Target pointing data:
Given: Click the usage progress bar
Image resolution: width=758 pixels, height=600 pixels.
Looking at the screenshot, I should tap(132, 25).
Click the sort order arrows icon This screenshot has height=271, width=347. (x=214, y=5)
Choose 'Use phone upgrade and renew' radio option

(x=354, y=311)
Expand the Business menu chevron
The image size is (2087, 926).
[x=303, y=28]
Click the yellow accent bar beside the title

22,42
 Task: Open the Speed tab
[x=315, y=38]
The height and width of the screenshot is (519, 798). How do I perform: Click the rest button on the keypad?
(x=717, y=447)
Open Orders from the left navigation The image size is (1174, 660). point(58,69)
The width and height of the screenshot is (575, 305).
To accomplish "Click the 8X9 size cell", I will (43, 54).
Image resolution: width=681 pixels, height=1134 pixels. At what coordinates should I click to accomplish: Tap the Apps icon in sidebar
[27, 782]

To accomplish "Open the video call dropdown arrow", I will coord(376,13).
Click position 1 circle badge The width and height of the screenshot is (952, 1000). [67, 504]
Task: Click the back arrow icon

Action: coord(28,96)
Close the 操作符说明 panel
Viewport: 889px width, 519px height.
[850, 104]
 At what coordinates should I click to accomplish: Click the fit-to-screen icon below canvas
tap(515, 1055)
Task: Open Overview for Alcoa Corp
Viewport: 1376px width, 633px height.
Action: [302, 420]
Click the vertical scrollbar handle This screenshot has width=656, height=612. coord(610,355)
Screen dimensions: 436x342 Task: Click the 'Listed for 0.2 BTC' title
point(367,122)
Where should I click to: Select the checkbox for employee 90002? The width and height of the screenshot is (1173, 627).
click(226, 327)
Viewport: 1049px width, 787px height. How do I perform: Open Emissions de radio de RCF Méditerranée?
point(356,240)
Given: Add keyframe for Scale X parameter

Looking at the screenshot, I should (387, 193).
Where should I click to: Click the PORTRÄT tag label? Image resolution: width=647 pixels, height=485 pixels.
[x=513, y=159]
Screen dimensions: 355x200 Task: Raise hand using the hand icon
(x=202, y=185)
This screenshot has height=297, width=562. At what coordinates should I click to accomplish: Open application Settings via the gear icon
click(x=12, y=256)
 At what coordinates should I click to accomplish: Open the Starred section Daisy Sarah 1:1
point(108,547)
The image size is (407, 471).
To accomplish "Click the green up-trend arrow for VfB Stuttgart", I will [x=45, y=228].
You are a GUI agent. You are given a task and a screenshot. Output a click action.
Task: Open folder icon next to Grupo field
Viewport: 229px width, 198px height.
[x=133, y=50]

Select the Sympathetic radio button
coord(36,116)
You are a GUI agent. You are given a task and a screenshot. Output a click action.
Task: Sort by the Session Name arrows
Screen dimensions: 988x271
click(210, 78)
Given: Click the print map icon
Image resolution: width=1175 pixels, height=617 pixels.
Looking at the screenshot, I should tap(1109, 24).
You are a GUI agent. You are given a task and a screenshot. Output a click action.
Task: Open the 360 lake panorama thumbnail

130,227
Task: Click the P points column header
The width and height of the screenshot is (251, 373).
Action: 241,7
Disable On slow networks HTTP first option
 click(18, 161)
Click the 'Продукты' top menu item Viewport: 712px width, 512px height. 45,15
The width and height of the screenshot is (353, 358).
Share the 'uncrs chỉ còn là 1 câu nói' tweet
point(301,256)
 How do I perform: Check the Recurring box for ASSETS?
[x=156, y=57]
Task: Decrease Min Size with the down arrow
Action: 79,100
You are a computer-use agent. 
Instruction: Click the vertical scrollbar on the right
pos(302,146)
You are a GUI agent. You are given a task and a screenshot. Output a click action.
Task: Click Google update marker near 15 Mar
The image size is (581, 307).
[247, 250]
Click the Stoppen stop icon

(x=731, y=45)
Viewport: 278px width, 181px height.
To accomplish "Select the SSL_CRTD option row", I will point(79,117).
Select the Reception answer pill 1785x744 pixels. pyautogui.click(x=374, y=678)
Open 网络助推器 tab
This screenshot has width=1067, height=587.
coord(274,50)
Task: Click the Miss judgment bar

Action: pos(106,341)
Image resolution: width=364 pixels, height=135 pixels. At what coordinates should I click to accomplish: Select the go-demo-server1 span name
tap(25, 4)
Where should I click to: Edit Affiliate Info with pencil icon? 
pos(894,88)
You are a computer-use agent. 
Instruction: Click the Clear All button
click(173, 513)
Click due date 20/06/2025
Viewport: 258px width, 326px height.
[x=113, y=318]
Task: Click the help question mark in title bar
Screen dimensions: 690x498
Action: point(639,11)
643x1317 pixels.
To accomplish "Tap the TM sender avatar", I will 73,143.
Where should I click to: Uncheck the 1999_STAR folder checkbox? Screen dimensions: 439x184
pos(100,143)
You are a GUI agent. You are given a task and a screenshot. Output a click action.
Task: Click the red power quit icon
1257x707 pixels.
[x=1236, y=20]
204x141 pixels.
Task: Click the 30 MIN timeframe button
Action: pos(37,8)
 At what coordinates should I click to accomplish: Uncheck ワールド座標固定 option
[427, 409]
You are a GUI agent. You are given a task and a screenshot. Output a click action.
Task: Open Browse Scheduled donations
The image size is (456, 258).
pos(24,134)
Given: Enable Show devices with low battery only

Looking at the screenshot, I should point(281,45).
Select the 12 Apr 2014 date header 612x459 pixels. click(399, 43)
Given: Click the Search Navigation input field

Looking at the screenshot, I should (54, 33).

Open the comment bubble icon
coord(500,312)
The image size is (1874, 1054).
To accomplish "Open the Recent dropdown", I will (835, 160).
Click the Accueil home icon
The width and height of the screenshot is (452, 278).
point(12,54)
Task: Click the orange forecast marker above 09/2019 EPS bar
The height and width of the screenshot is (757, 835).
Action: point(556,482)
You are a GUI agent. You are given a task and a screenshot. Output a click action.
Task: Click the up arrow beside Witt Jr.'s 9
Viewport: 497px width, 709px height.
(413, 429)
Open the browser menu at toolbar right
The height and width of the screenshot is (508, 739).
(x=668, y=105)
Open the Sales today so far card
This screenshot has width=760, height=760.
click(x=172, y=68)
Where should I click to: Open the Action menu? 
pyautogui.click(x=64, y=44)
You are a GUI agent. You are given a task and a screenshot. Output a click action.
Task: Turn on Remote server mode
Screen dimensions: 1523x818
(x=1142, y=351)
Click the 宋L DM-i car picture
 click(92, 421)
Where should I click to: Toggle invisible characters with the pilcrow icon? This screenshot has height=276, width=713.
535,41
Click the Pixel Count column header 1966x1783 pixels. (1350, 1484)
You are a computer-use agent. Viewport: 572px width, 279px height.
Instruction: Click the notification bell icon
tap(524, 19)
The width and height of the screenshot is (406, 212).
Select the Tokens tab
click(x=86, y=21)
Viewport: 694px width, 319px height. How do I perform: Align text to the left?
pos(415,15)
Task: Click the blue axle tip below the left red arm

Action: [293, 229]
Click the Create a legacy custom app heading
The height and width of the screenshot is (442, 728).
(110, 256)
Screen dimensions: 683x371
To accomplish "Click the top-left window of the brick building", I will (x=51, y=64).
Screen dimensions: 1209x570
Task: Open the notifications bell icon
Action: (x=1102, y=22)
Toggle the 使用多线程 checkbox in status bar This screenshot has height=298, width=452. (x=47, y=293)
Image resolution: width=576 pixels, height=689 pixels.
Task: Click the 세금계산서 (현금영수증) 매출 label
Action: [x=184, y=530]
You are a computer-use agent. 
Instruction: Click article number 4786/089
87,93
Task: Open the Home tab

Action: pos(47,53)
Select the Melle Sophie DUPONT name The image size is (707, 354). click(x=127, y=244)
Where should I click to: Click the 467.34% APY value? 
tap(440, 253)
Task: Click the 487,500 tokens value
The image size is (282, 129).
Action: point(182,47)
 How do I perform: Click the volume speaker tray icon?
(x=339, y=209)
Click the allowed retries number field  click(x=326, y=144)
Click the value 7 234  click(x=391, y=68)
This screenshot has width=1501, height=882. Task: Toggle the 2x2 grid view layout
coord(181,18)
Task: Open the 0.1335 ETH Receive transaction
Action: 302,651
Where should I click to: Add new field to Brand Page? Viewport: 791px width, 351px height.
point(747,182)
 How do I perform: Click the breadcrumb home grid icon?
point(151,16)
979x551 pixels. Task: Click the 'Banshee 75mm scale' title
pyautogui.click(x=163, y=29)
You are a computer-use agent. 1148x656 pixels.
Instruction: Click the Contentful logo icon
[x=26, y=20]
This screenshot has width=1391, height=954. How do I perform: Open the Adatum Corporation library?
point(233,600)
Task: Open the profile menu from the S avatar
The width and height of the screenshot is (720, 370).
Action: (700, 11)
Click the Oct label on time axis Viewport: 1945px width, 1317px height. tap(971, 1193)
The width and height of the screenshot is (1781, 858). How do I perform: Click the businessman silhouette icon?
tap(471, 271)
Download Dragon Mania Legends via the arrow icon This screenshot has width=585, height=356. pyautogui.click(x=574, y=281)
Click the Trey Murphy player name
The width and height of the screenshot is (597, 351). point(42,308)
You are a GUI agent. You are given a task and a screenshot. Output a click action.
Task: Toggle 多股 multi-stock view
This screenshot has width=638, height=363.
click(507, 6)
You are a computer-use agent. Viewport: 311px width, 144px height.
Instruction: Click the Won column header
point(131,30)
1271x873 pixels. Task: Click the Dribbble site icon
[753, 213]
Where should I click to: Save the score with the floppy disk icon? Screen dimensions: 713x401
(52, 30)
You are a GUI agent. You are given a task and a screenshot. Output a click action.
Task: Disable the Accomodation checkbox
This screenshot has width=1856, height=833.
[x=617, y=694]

▶ WHAT YOU SHOULD DO:
Repeat the listing word for word, starting at the line that contains "The height and width of the screenshot is (519, 798)." and stopping after the line that contains "(x=202, y=185)".

▶ REPLY:
The height and width of the screenshot is (519, 798). How do I perform: Click the rest button on the keypad?
(x=717, y=447)
Open Orders from the left navigation The image size is (1174, 660). point(58,69)
The width and height of the screenshot is (575, 305).
To accomplish "Click the 8X9 size cell", I will (43, 54).
Image resolution: width=681 pixels, height=1134 pixels. At what coordinates should I click to accomplish: Tap the Apps icon in sidebar
[27, 782]

To accomplish "Open the video call dropdown arrow", I will coord(376,13).
Click position 1 circle badge The width and height of the screenshot is (952, 1000). [67, 504]
Task: Click the back arrow icon

Action: coord(28,96)
Close the 操作符说明 panel
Viewport: 889px width, 519px height.
[850, 104]
 At what coordinates should I click to accomplish: Click the fit-to-screen icon below canvas
tap(515, 1055)
Task: Open Overview for Alcoa Corp
Viewport: 1376px width, 633px height.
Action: [302, 420]
Click the vertical scrollbar handle This screenshot has width=656, height=612. coord(610,355)
Screen dimensions: 436x342 Task: Click the 'Listed for 0.2 BTC' title
point(367,122)
Where should I click to: Select the checkbox for employee 90002? The width and height of the screenshot is (1173, 627).
click(226, 327)
Viewport: 1049px width, 787px height. How do I perform: Open Emissions de radio de RCF Méditerranée?
point(356,240)
Given: Add keyframe for Scale X parameter

Looking at the screenshot, I should (387, 193).
Where should I click to: Click the PORTRÄT tag label? Image resolution: width=647 pixels, height=485 pixels.
[x=513, y=159]
Screen dimensions: 355x200 Task: Raise hand using the hand icon
(x=202, y=185)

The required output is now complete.